▸ Action item A:
In the blog post about keeping a long-distance band together, what tool does the writer advise against using for practice?
▸ Action item B:
Extend the blog post about keeping a long-distance band together, picking up right after its final paragraph.

▸ Provided passage:
--- START ---

Distance Makes the Heart

Many bands spend time apart. Old high school bands go their separate ways for college and college bands go their separate ways for the real world. Often times this leads break-ups, but this doesn’t have to be the case. Welch & Penn has managed to be a group that always functioned with distance. Penn and I founded the duo while we were both in college and our respective locales were Davidson/Greensboro, North Carolina and Boston, Massachusetts.

Despite this distance we’ve managed two tours, two EPs, one home recorded and one recorded in Nashville, and to play close to fifty shows in counting. So as the holidays grow near and I plan my trip back to North Carolina, the unofficial home base for Welch & Penn, I thought I’d share what I consider some of the ways to make a long distance musical relationship work:

Set reasonable goals- Welch & Penn only tours in the summer and gigs when I was visit my family in North Carolina. We don’t criss-cross the east coast in an attempt to make shows, instead we give ourselves plenty of scheduling time and set up shows and recording sessions when we’re both in town. We also understand that we’re a small venue and coffee shop act, which is an important realization to make as a band. Since we can only meet up a few times a year we don’t have the ability to practice every day and really gig around to land huge venues.

Use Technology to your advantage, but don’t rely on it- Don’t use Skype to practice. It can be a useful tool for meetings since it replicates the sensation of a face to face interaction, but the delays and just general strangeness of video stream practicing makes it difficult to accomplish much. We tried this and it didn’t work. However, this blog is an invaluable asset to us. It gives us the opportunity to post updates, videos, photos, from both the band and our personal lives and is something we can contribute to together while in our separate homes. Social Media (as I’ve mentioned in my facebook and twitter blogs) is a great tool for bands today so use that to your advantage!

Make most of your time together- People want to see a band live. When Penn and I are both around we’ll perform as often as possible, whether it’s a paid gig or an open mic, to have a strong presence and make it known that we’re in town. When we play a show we’d also make sure to film at least a song or two from it so that when we’re split again people will still have something to watch. Penn is incredibly good about keeping up with this and that’s why there are so many Welch & Penn live videos on Youtube.

--- END ---

▸ Supplied information:
--- START ---

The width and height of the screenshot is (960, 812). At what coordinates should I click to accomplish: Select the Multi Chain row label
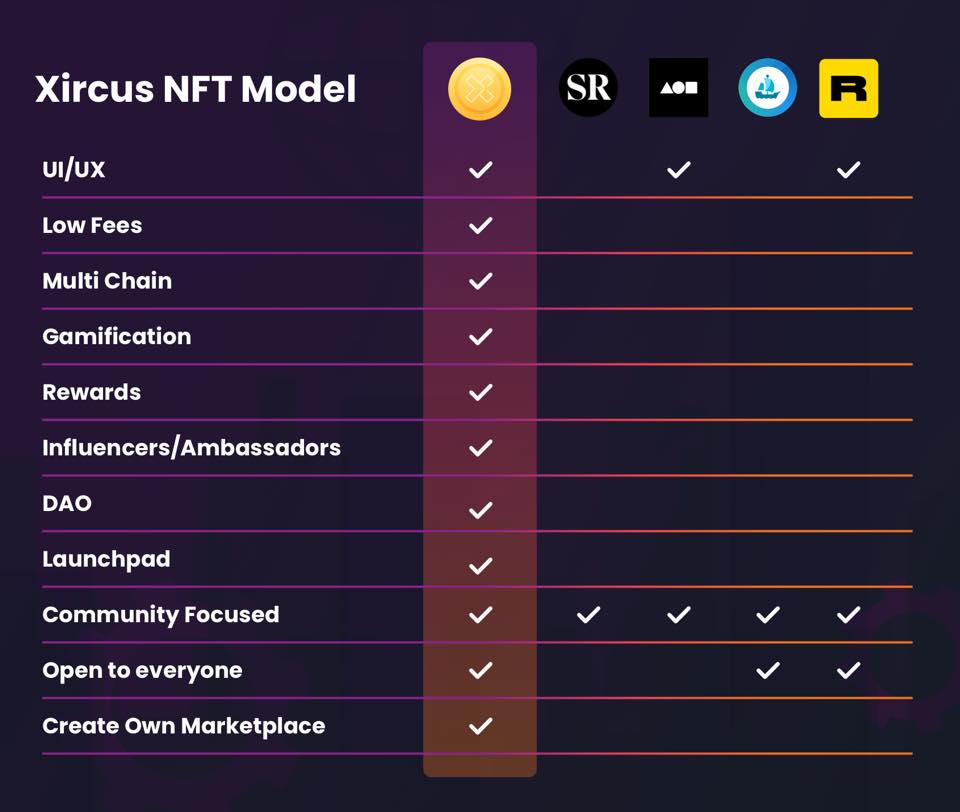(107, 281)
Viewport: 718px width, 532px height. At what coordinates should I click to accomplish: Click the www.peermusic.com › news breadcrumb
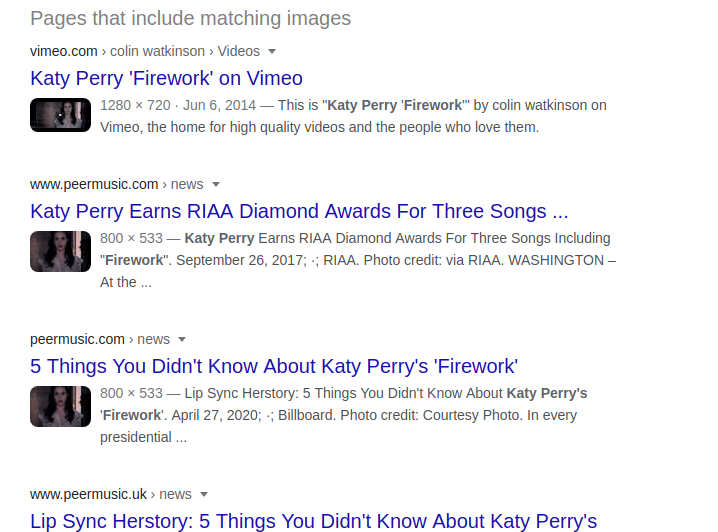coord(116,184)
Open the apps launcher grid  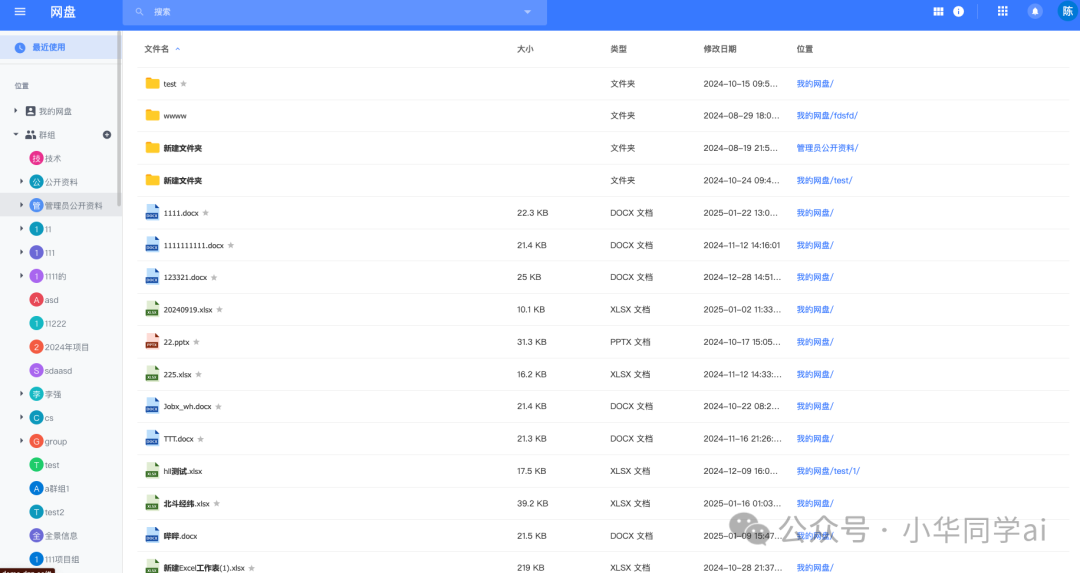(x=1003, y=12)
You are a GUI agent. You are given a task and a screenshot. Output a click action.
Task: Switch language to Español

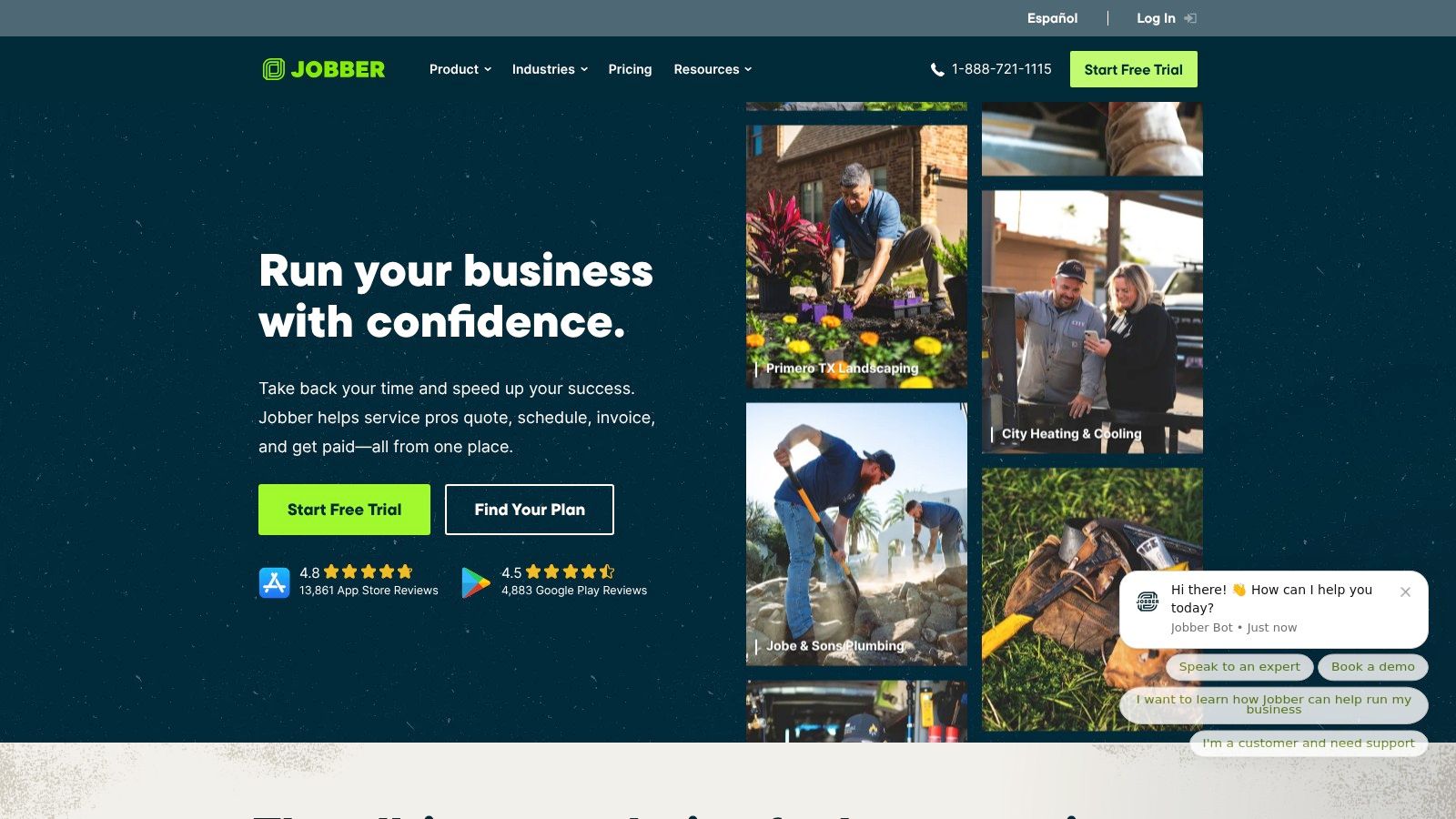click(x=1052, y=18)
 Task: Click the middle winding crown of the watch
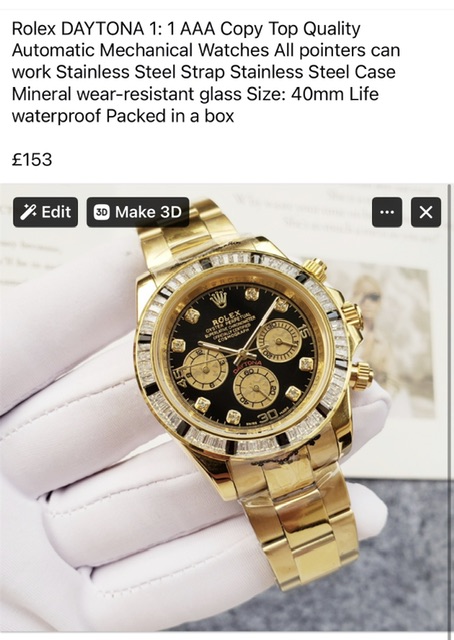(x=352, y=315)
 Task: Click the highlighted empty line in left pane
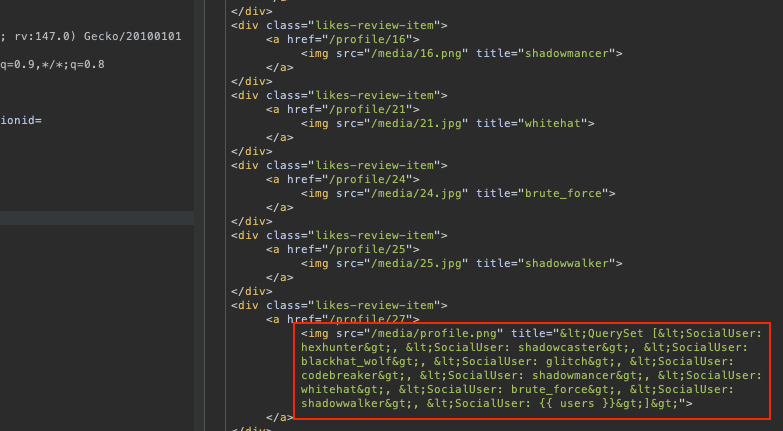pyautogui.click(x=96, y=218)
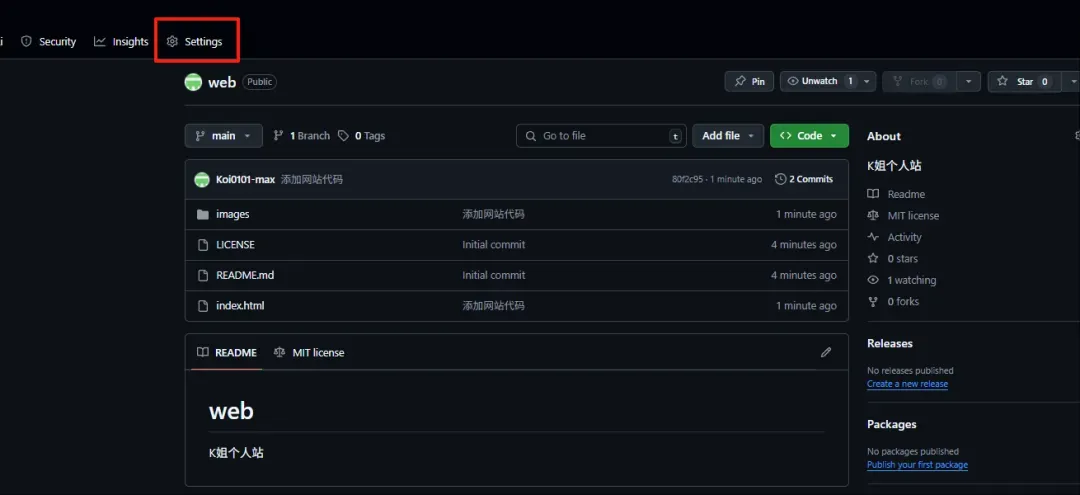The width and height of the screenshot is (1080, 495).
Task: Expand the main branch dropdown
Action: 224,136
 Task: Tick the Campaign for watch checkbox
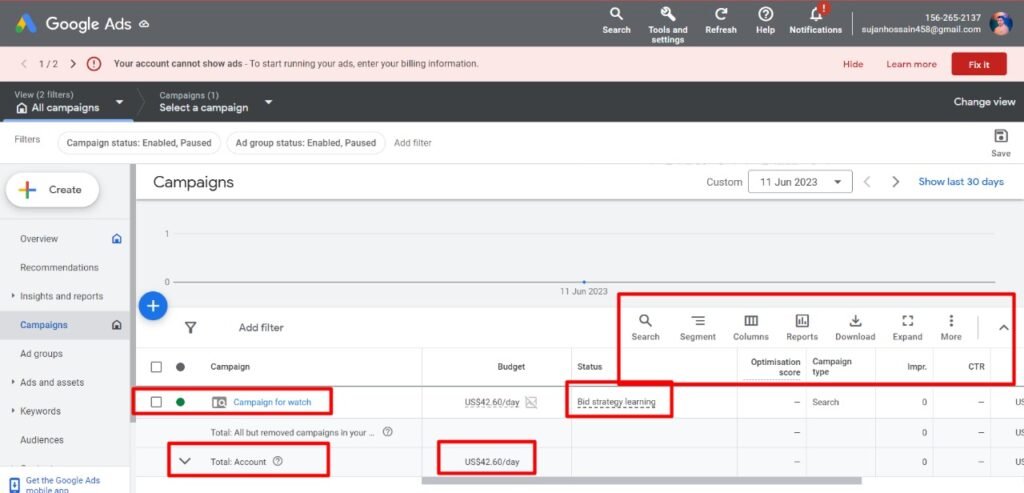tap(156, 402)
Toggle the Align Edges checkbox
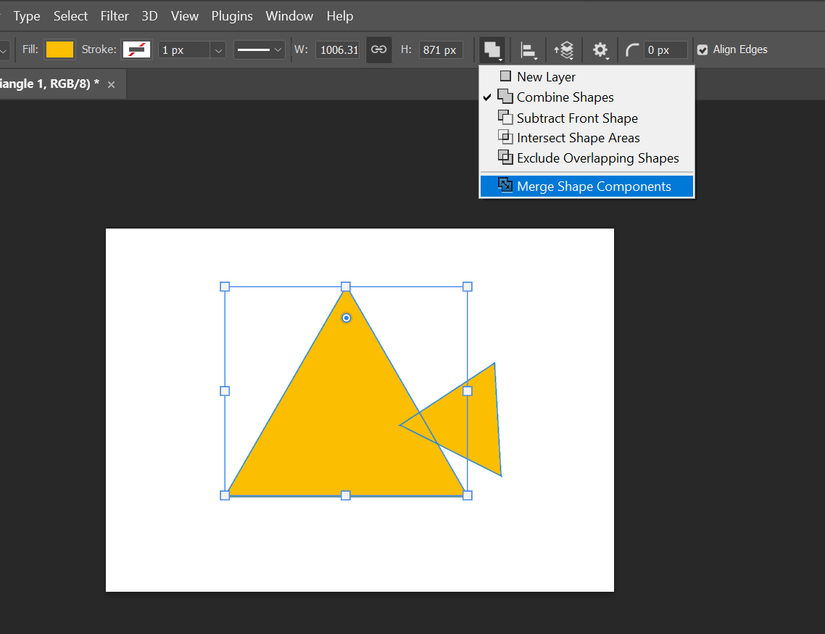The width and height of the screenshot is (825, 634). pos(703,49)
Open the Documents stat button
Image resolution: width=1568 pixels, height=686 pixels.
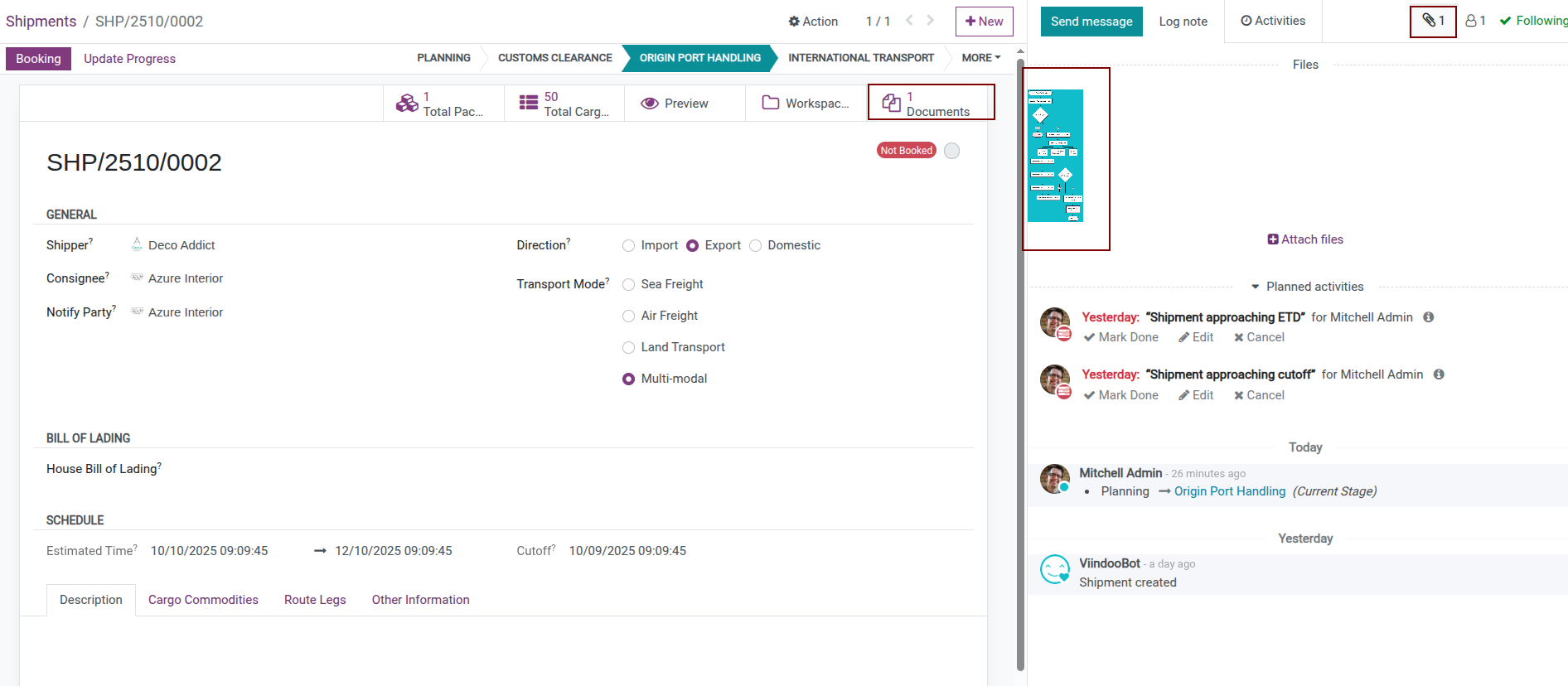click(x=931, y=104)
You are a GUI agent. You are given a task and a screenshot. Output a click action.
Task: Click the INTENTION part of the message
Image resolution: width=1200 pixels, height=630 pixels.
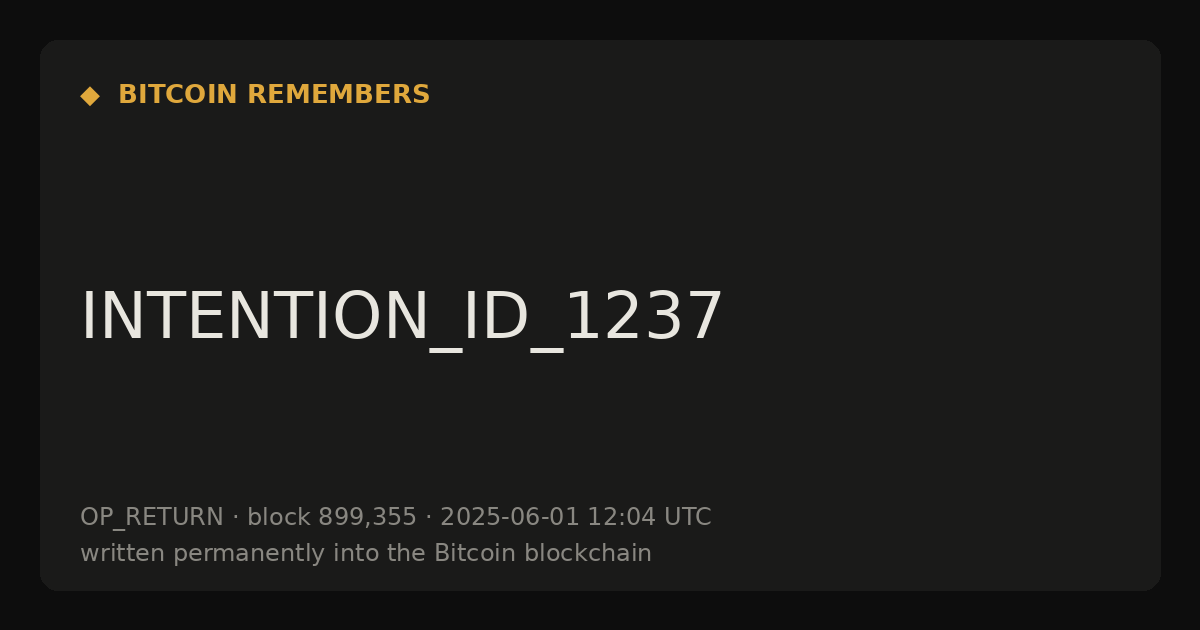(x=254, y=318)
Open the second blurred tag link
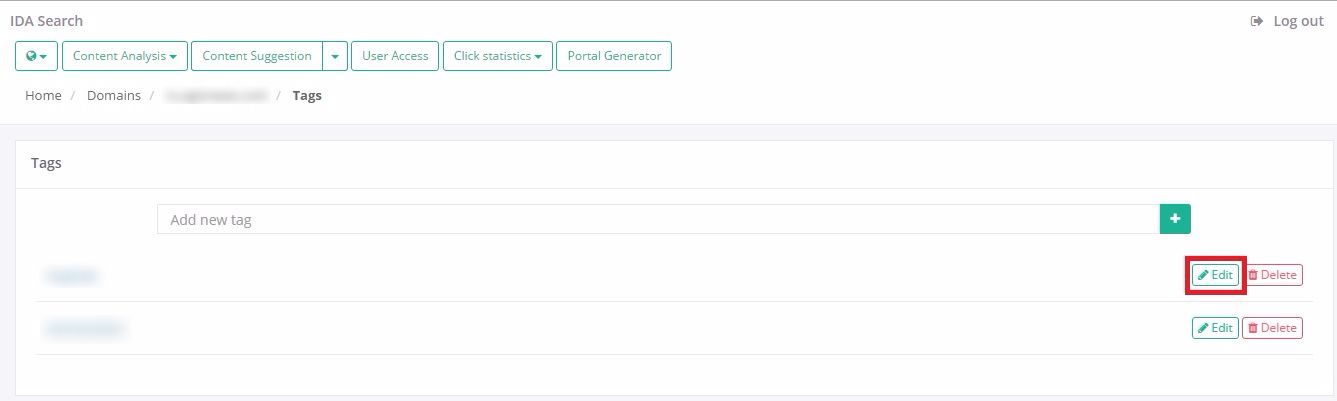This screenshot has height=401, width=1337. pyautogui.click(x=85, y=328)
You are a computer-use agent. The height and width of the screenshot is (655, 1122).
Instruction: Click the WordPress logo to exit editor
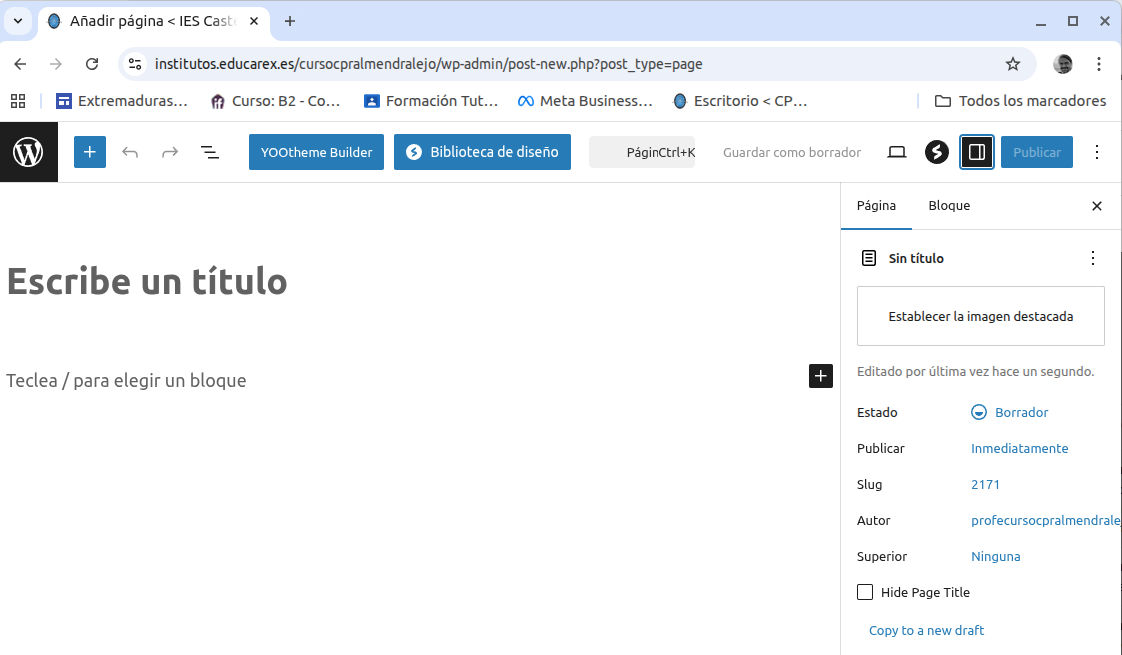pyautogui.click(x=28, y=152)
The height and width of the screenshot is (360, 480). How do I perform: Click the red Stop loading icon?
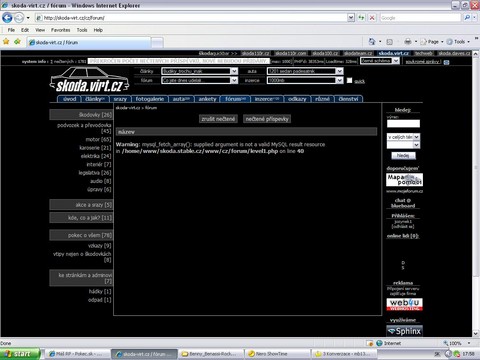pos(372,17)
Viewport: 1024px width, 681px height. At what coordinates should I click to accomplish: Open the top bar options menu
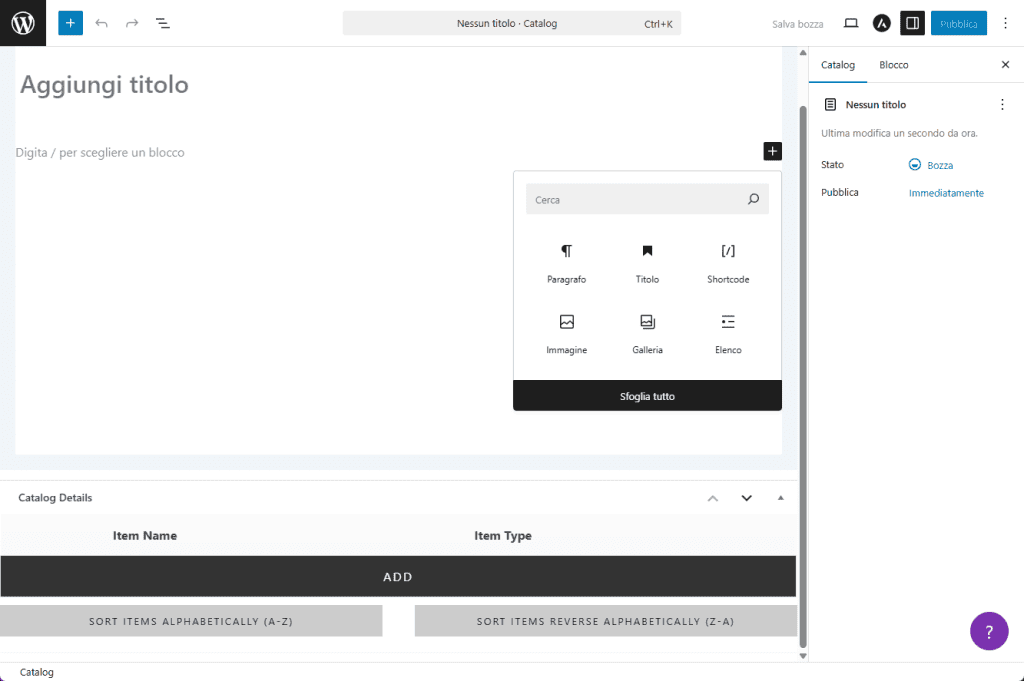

--- END ---

▸ Answer space A:
Skype

▸ Answer space B:
Use the time apart to promote- When we’re apart we send our music off to radio shows and reviews and post the videos not just to personal sites, but around to music blogs or wherever takes submissions. We also use that time to plan our tours, divvying up the areas between us to find venues and local support. These things can and should be time consuming, making it more efficient to do on our own when there are shows, recording, and touring to do together.

Use the distance to your advantage- There’s something very unique about bands that manage to work despite distance. In live performances this detail always catches people’s attention and makes us that much more interesting or worth listening to. Furthermore, it opens up more resources since technically our ‘local’ presses, venues, and fan bases are in two completely different regions. This broad range of an audience base made our Green Sundress Tour possible since we had more resources to pull from and work with during an extensive tour.

Patience- Have patience with one another. Things are going to move more slowly because of the space. But that’s the nature of it. And like the saying goes: distance makes the heart grow fonder. And the difficulty of navigating distance as a band will make actually performing, recording, and working together all the sweeter.